─── EXTRACTED ENTRIES

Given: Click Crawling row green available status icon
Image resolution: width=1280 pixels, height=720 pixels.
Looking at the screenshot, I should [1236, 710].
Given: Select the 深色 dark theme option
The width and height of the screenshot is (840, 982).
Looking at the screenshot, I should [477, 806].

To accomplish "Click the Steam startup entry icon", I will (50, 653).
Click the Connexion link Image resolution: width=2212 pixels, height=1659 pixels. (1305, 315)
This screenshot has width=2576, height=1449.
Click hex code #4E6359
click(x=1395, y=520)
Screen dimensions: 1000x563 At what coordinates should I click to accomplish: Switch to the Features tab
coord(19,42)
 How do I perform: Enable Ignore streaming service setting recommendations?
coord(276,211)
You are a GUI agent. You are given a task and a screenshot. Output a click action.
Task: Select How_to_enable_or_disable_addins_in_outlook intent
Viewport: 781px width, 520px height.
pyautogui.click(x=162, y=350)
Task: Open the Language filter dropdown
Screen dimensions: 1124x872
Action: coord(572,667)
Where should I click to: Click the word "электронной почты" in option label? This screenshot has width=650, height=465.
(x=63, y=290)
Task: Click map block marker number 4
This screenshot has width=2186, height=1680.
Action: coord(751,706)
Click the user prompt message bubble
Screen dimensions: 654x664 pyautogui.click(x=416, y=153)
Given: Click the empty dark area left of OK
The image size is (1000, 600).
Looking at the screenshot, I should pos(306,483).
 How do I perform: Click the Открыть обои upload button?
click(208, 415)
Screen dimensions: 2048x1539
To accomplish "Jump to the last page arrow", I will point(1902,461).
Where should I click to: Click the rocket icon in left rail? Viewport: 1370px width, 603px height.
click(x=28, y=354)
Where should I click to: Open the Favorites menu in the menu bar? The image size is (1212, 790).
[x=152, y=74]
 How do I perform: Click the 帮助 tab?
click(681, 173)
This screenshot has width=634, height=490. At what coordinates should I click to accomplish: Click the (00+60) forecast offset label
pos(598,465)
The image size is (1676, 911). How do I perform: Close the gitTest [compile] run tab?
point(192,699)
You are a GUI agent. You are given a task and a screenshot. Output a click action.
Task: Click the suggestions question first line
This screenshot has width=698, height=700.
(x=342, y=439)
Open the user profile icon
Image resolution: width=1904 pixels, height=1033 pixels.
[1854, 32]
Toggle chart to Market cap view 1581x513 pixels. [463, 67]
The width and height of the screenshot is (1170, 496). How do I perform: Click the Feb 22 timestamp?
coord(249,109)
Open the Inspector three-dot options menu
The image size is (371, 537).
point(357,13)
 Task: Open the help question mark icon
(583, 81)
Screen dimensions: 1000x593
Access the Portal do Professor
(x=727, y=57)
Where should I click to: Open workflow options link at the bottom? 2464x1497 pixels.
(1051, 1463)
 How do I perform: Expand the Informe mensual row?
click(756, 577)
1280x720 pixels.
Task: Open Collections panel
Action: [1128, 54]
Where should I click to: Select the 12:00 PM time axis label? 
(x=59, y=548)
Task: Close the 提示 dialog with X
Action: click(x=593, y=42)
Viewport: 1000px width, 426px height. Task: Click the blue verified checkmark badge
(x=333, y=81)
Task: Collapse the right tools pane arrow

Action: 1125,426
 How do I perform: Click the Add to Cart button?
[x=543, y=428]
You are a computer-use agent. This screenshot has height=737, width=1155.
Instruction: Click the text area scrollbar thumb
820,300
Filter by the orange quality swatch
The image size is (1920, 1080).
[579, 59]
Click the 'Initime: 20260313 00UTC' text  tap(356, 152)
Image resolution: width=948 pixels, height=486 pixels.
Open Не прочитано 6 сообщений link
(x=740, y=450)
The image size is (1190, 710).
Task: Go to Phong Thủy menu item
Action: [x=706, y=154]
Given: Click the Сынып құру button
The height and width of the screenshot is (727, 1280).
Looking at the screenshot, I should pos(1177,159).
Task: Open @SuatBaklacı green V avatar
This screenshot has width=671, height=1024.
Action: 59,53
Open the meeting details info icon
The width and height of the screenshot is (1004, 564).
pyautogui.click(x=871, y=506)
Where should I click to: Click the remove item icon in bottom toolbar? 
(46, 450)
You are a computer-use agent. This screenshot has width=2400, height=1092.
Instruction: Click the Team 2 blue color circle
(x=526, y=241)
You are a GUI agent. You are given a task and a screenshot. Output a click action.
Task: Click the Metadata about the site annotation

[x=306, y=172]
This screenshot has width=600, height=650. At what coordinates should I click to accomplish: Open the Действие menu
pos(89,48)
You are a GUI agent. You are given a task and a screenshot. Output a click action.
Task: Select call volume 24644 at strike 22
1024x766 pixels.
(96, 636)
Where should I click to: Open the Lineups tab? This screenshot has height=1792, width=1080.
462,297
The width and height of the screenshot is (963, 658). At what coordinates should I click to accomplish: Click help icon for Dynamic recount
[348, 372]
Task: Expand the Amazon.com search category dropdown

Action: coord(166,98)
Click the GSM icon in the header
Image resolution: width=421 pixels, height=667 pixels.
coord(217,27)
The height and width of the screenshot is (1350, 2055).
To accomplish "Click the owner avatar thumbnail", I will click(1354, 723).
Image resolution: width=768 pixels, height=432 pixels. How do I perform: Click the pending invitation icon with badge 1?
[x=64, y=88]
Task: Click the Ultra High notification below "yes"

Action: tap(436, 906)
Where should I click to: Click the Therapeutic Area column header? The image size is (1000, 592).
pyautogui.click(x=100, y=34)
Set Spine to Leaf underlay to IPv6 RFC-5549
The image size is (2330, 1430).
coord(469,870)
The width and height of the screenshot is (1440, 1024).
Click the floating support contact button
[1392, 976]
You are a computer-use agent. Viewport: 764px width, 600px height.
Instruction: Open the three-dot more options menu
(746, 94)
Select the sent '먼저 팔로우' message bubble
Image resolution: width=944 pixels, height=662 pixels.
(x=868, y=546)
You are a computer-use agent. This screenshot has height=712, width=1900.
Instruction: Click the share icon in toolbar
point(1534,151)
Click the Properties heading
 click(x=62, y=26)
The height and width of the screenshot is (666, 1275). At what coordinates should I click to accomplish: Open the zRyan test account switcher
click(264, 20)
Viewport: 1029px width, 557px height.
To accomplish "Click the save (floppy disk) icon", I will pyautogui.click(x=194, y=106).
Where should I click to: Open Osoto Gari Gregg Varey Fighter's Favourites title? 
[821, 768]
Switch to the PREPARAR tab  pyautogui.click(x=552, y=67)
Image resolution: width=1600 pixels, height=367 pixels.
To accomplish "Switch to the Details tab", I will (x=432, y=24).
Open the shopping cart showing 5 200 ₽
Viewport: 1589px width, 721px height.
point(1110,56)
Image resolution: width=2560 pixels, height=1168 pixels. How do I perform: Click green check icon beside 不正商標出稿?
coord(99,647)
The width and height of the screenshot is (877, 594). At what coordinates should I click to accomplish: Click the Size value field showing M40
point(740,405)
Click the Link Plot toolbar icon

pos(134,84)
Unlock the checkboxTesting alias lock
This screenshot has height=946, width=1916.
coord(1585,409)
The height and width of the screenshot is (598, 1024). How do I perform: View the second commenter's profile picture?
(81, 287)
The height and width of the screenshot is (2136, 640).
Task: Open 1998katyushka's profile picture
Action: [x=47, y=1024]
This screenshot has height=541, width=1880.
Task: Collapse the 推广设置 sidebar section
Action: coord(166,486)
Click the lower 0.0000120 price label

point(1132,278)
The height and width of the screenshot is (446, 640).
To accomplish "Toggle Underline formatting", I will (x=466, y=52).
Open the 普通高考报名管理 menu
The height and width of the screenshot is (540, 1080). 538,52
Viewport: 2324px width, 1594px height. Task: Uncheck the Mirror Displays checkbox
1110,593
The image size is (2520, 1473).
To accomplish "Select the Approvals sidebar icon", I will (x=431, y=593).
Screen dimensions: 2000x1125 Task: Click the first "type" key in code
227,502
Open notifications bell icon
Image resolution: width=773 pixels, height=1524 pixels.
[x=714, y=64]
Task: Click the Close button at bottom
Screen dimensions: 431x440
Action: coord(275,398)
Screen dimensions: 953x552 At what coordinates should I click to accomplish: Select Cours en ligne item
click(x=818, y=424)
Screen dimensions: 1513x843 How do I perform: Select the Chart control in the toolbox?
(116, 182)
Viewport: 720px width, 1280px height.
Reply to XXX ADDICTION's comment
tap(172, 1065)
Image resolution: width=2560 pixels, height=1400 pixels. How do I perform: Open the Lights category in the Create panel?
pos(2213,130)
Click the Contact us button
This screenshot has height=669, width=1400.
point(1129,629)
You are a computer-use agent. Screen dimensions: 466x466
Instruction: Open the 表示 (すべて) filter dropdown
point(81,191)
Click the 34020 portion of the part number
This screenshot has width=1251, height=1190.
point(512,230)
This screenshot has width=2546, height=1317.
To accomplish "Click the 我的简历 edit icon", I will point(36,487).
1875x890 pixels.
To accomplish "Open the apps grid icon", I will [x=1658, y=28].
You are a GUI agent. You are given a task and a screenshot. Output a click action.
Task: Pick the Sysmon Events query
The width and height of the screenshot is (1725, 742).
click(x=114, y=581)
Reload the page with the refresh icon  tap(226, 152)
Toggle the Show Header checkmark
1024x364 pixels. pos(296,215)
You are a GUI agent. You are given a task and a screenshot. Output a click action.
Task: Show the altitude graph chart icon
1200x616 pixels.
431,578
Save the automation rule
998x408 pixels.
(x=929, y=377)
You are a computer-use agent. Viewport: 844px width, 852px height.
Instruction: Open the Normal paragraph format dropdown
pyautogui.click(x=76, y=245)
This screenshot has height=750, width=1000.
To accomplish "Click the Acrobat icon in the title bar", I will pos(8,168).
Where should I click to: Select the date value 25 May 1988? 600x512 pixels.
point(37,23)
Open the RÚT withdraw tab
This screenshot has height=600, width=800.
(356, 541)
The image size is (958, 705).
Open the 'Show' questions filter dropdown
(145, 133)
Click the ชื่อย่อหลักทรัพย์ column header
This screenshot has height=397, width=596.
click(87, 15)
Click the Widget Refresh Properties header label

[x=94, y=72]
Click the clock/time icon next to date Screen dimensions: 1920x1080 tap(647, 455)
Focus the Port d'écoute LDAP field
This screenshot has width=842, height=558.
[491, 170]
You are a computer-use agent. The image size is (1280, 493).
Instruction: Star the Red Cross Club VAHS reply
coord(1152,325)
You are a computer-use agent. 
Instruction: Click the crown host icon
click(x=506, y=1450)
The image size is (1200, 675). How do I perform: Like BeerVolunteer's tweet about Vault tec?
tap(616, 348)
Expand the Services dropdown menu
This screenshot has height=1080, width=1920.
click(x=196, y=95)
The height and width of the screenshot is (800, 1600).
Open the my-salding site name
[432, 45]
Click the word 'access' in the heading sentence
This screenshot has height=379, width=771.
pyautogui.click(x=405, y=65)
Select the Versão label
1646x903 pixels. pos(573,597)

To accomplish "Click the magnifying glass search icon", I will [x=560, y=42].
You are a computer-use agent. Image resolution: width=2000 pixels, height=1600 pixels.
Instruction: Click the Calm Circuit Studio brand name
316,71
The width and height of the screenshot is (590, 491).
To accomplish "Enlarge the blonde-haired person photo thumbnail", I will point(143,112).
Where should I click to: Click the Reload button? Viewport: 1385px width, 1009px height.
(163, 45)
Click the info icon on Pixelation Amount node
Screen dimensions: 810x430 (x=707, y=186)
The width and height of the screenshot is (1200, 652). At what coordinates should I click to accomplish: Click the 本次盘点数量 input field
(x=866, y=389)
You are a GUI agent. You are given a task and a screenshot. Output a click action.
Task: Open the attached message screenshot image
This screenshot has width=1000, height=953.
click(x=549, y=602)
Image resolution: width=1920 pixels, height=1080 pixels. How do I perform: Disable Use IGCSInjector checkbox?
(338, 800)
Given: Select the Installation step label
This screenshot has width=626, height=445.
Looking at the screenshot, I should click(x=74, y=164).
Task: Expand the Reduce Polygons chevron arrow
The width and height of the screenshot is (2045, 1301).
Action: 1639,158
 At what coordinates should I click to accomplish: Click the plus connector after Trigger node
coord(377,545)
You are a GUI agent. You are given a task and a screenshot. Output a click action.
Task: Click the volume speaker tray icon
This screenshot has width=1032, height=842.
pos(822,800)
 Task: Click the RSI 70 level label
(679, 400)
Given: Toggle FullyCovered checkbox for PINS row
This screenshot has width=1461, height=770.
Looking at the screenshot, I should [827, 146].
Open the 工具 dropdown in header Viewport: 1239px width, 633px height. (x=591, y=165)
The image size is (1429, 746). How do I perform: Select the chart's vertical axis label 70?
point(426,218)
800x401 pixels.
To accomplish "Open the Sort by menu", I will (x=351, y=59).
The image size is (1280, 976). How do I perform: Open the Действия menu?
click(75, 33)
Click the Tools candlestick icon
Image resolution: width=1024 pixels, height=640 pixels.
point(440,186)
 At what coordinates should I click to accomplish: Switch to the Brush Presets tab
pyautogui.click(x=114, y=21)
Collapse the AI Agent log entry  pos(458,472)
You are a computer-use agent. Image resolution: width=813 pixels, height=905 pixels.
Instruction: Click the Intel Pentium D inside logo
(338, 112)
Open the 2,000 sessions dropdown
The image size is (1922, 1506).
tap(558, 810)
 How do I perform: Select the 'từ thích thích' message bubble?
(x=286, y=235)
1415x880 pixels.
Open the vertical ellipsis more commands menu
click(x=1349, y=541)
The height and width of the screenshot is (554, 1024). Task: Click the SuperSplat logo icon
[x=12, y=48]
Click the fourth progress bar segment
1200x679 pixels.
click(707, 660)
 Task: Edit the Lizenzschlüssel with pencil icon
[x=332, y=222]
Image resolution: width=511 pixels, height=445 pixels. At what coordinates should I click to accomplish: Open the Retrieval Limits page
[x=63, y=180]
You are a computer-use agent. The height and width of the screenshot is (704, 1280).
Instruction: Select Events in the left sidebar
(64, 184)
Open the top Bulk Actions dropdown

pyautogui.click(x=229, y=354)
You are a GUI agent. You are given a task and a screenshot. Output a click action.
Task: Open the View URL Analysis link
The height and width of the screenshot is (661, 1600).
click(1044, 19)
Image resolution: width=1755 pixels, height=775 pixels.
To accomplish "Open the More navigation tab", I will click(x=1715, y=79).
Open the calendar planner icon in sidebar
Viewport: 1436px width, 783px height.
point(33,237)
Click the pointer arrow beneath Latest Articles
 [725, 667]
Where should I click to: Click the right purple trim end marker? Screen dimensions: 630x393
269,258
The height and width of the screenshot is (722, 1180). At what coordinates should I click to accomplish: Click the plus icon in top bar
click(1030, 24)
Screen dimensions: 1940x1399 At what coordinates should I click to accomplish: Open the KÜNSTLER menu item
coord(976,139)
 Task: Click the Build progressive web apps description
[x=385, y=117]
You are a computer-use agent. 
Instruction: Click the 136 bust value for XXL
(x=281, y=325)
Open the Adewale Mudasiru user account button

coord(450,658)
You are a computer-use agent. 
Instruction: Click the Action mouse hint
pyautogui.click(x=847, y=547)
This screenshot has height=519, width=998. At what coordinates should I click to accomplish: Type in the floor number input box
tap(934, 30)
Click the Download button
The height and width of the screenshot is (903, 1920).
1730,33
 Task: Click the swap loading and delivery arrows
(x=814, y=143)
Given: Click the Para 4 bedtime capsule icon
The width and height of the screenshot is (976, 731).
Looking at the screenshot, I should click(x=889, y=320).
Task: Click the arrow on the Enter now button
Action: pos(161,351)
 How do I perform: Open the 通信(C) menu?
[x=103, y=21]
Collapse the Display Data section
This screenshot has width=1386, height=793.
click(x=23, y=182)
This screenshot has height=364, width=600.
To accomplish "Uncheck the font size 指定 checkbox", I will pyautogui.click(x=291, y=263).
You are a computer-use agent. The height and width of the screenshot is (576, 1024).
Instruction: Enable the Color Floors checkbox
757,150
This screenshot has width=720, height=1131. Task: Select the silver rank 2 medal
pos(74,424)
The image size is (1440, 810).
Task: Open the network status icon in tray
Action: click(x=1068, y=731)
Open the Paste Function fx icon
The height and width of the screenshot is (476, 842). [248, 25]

──────

TO BE DONE -
Convert the material, starting with the line containing "Where should I click to: Open the Lineups" and going on through the line containing "coord(217,27)", into a two-column CSV with the headers instruction and answer. Give one row per entry, with each field in double quotes and any line breaks within a field replaced by spaces.

WRITTEN ANSWER -
instruction,answer
"Where should I click to: Open the Lineups tab? This screenshot has height=1792, width=1080.","462,297"
"The width and height of the screenshot is (963, 658). At what coordinates should I click to accomplish: Click help icon for Dynamic recount","[348, 372]"
"Task: Expand the Amazon.com search category dropdown","Action: coord(166,98)"
"Click the GSM icon in the header Image resolution: width=421 pixels, height=667 pixels.","coord(217,27)"